Bagaimana memahami kesulitan belajar anak?
3.
Apa sajakah
faktor-faktor kesulitan belajar?
4.
Apa sajakah jenis-jenis
kesulitan belajar?
5.
Bagaimana
karakteristik kesulitan belajar?
6.
Bagaimana gejala-gejala kesulitan belajar?
7.
Bagaimana mengatasi kesulitan belajar?
C.
Tujuan
1.
Mengetahui pengertian dari kesulitan belajar.
2.
Memahami kesulitan belajar dari seorang anak.
3.
Mengetahui faktor-faktor yang mempengaruhi kesulitan
belajar.
4.
Mengetahui jenis-jenis kesulitan belajar.
5.
Memahami karakteristik dari anak yang mengalami kesulitan
belajar.
6.
Memahami gejala-gejala dari kesulitan belajar.
7.
Memahami cara-cara untuk mengatasi kesulitan belajar.
BAB
II
PEMBAHASAN
PEMBAHASAN
A.
Pengertian
Kesulitan Belajar
1. Menurut
National Institute of Health, USA kesulitan belajar adalah hambatan/ gangguan
belajar pada anak dan remaja yang ditandai oleh adanya kesenjangan yang
signifikan antara taraf intelegensia dan kemampuan akademik yang seharusnya
dicapai.
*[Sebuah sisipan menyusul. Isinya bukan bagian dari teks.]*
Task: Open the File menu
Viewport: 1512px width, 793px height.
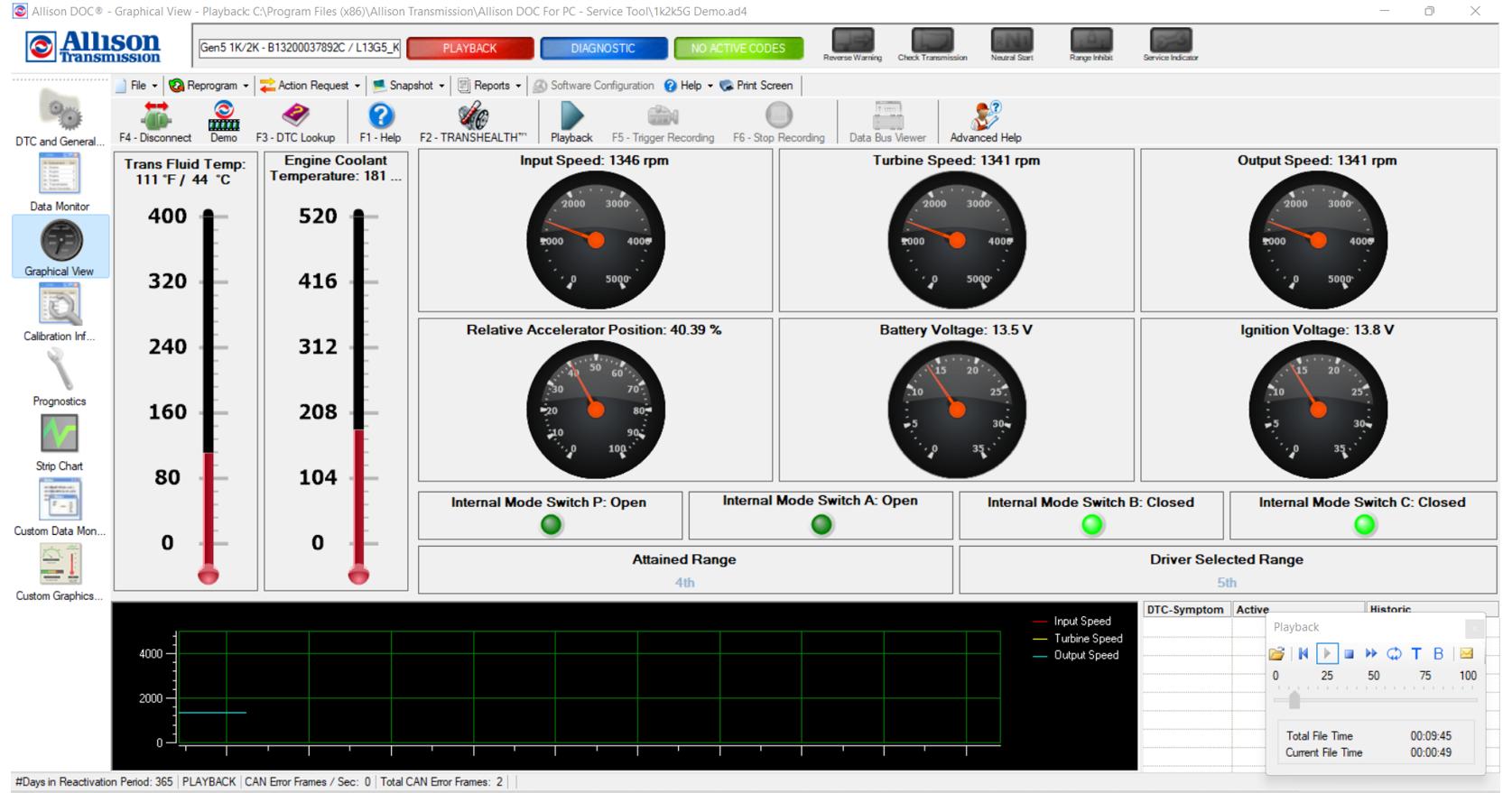Action: tap(137, 86)
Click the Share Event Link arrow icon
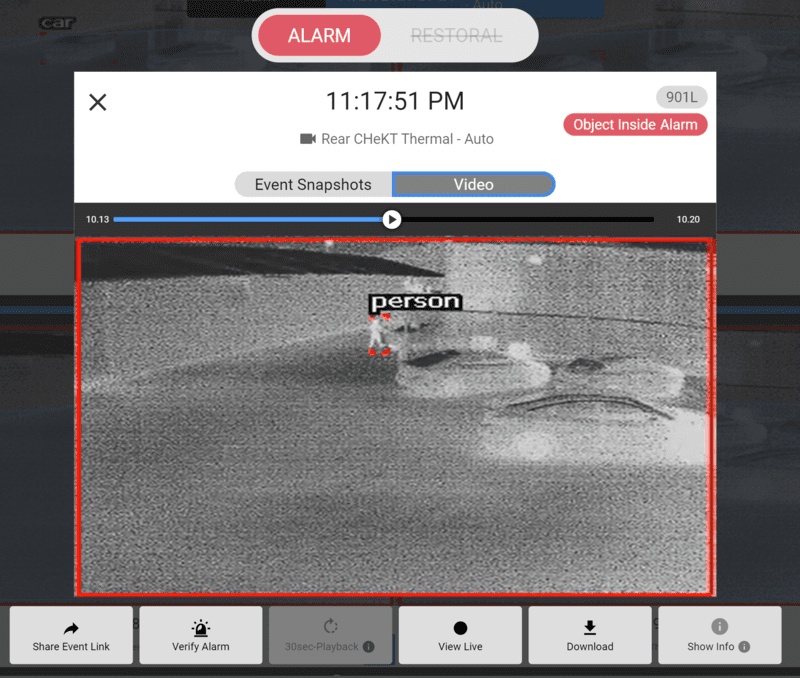Screen dimensions: 800x678 pyautogui.click(x=71, y=628)
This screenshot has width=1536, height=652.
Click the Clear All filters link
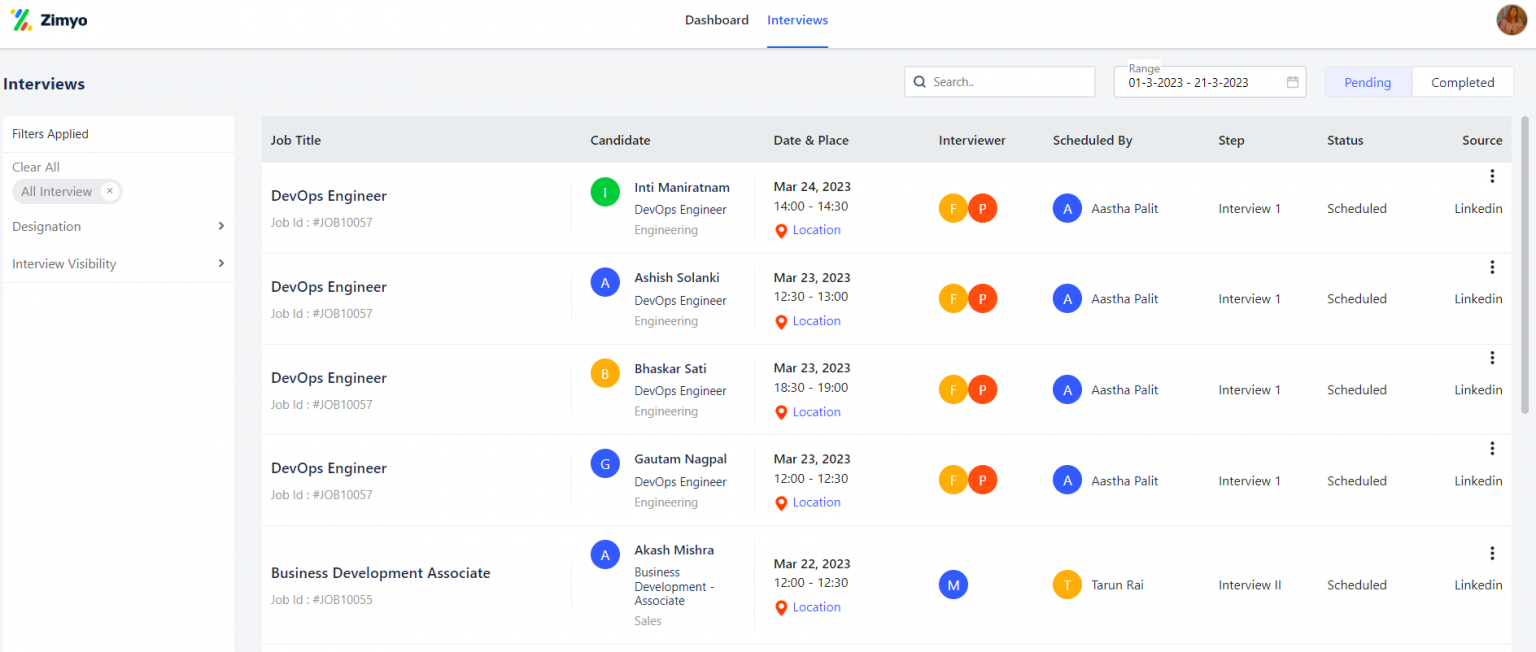click(35, 166)
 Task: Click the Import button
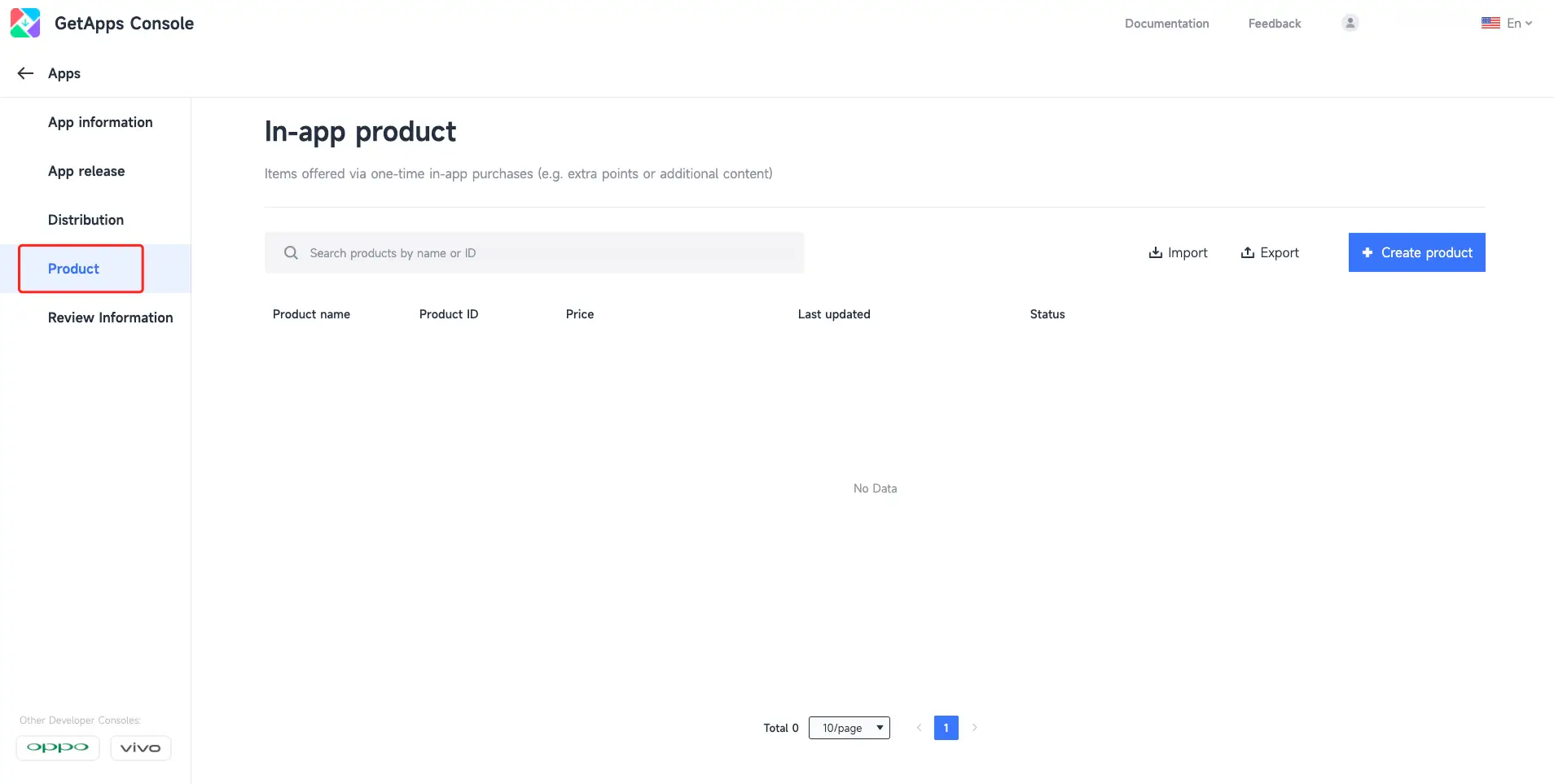pyautogui.click(x=1178, y=252)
Bahwa kesulitan belajar kemungkinan disebabkan oleh gangguan di dalam
saraf pusat otak (gangguan neurobiologis) yang dapat menimbulkan gangguan
perkembangan seperti gangguan perkembangan bicara, membaca, menulis, pemahaman
dan berhitung.
2.
Kesulitan belajar adalah kondisi dimana anak dengan
kemampuan intelegensi rata-rata atau di atas rata-rata, namun memiliki
ketidakmampuan atau kegagalan dalam belajar yang berkaitan dengan hambatan
dalam proses persepsi, konseptualisasi, berbahasa, memori, serta pemusatan
perhatian, penguasaan diri, dan fungsi integrasi sensorik motorik (Clement, dalam Weiner, 2003). Berdasarkan
pandangan Clement tersebut maka pengertian kesulitan belajar adalah kondisi
yang merupakan sindrom multidimensional yang bermanifestasi sebagai kesulitan
belajar spesifik (spesific learning
disabilities), hiperaktivitas dan/atau distraktibilitas dan masalah
emosional.
Dari pernyataan di atas, dapat disimpulkan bahwa kesulitan
belajar adalah suatu kesulitan yang berdampak serius pada kemampuan anak didik
dalam menerima pelajarannya. Kesulitan belajar tersebut berasal dari dalam diri
(internal) dan dari luar (eksternal) anak didik. Yang terpenting dari hal ini
adalah bagaimana guru, orang tua, dan masyarakat sekitar untuk dapat
mengatasinya. Dengan demikian untuk perlu kiranya untuk mengetahui
faktor-faktor apa yang melatarbelakangi sehingga kesulitan ini terjadi.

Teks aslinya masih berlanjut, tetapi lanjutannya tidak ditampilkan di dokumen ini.